UN-funded mobile hospital for women to cater to rape survivors in Eastern Visayas
PALO, Leyte—The absence of adequate medical facilities for women, particularly the pregnant ones, in the aftermath of Supertyphoon “Yolanda” prompted the setting up of a mobile special hospital for women in Eastern Visayas.
The Emergency Maternity Unit, built jointly by the United Nations Population Fund (UNFPA) with its partner organization and medical care facilities provider Hospitalier, has complete health-care machines and services for pregnant and lactating mothers and for rape survivors dealing with injuries related to the abuse, said Dr. Michael Singh, UNFPA national program officer, on Saturday.
The first of the mobile maternity unit was turned over to the Palo local government on Saturday to start its operation soon, after five women were forced to give birth in the municipal hall of Palo as Yolanda left the town’s hospitals damaged, Palo Mayor Remedios Petilla said.
Although they only heard accounts of rape of women and girls that happened in Leyte following a temporary breakdown of law and order in the wake of the typhoon, they were mainly anecdotal, Singh added.
Still, he said, they were still expecting to accommodate any survivors of gender-based crimes who are in need of health and trauma care.
“This (Emergency Maternity Unit) is a woman-sensitive facility, not only for moms.

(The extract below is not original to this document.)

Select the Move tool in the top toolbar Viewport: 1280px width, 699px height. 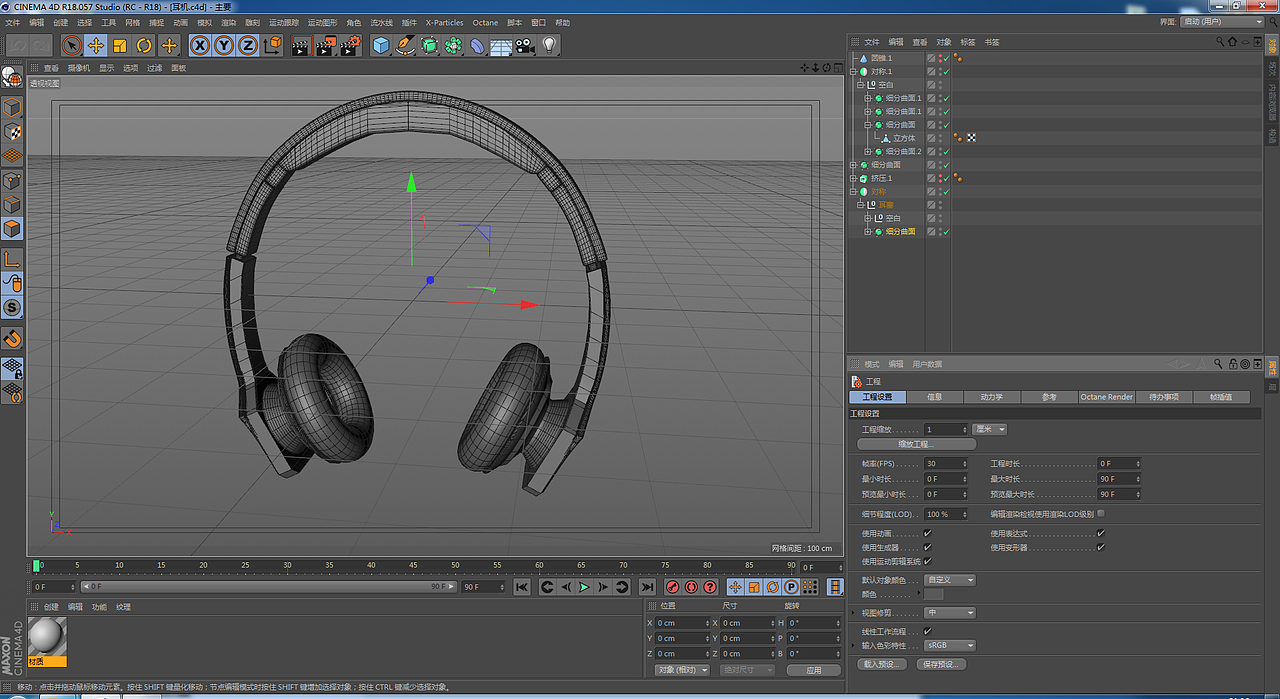[96, 45]
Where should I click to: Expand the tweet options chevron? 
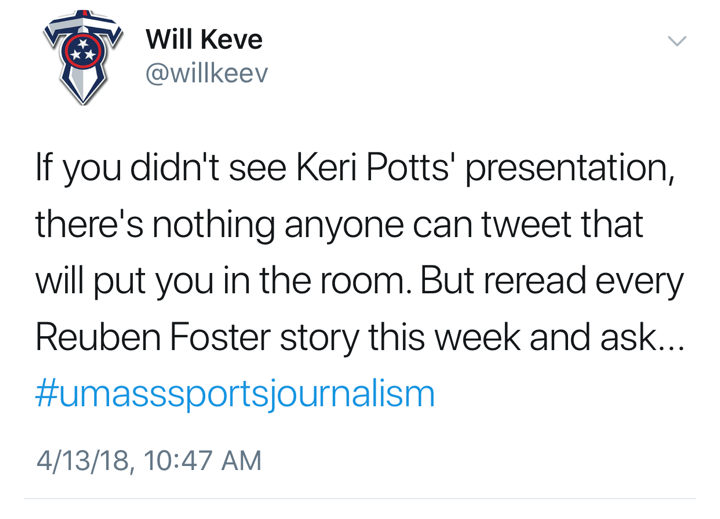coord(677,41)
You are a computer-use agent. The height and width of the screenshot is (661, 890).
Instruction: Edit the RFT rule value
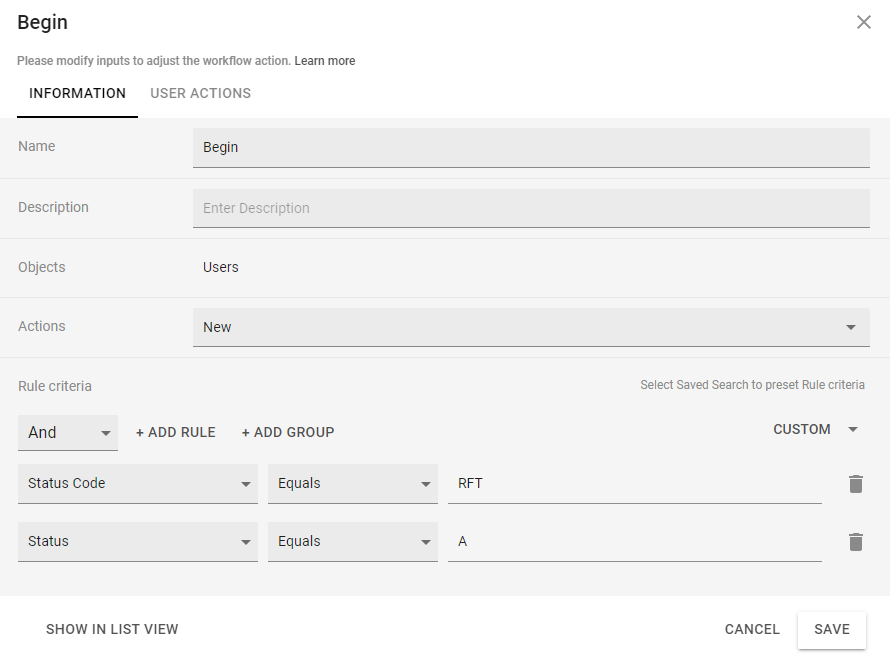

We can also perform clinical management for rape victims here,” he said.
He said most rape survivors they encountered in the past in calamity-stricken areas elsewhere in the world came to ask for help for fear of contracting sexually transmitted diseases or getting pregnant, aside from medical attention for physical injuries.

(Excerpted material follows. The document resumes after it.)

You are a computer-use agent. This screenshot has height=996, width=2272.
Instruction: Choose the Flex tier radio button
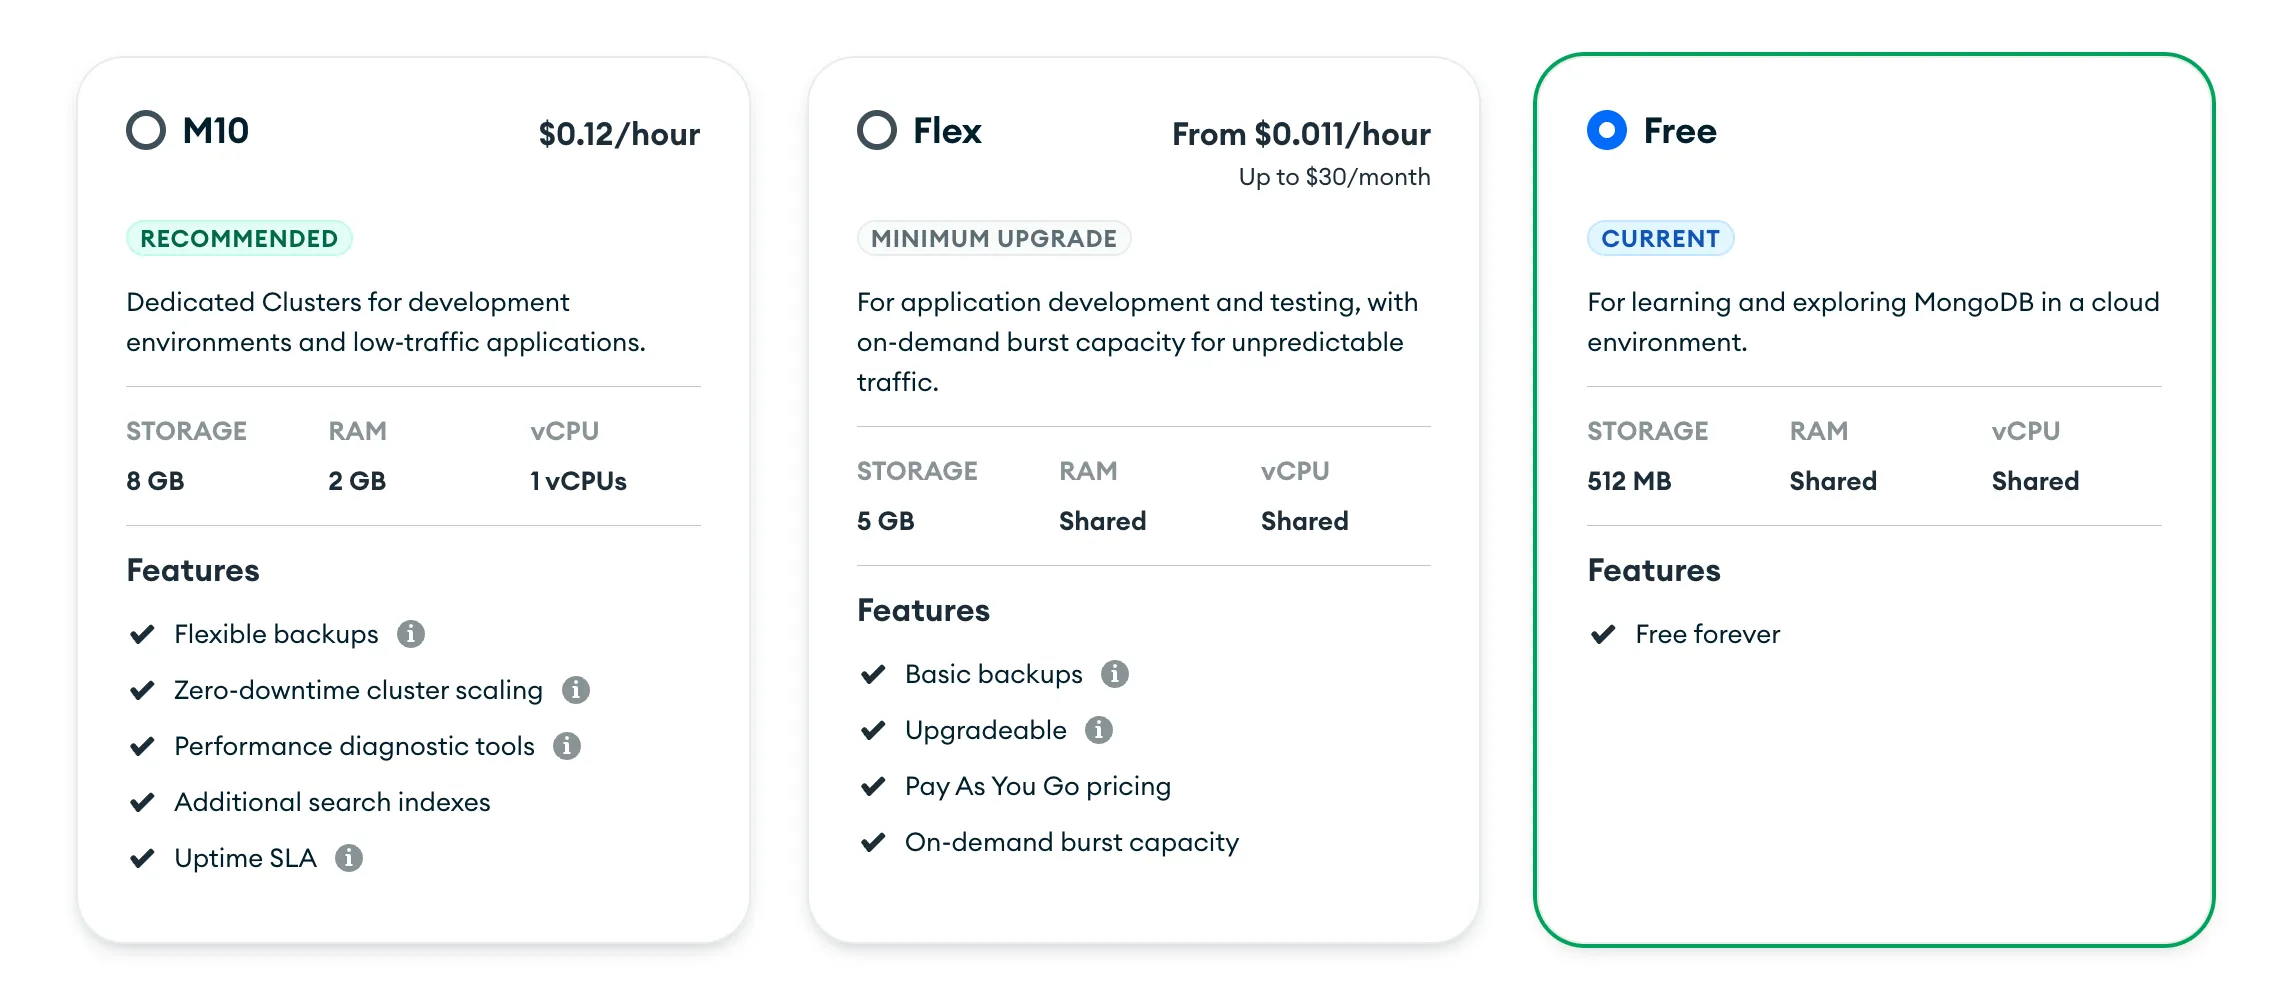pyautogui.click(x=877, y=130)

He added that issues like rape and violence against women received the least attention during calamities because authorities tend to give more focus on food relief operations and rebuilding of homes.
Health Secretary Enrique Ona, who was present during the turnover, said women and girls should be given special attention during calamities.
Aside from birthing, doctors could also perform Caesarian section and treatment of obstetric complications like hemorrhage in the Emergency Maternity Unit, Singh said.
Another purpose of the mobile Emergency Maternity Unit is to prevent maternal deaths, which is a reflection of the situation of the public health system of any community, Singh added. “No mother should die giving life,” he said.
Another Emergency Maternity Unit would be set up in Balangiga, Eastern Samar, on Dec. 20 to cater to women and girls there, Singh said.
UNFPA executive director
Dr. Babatunde Osotimenhin turned over the key of the Emergency Maternity Unit in Palo to Ona on Saturday.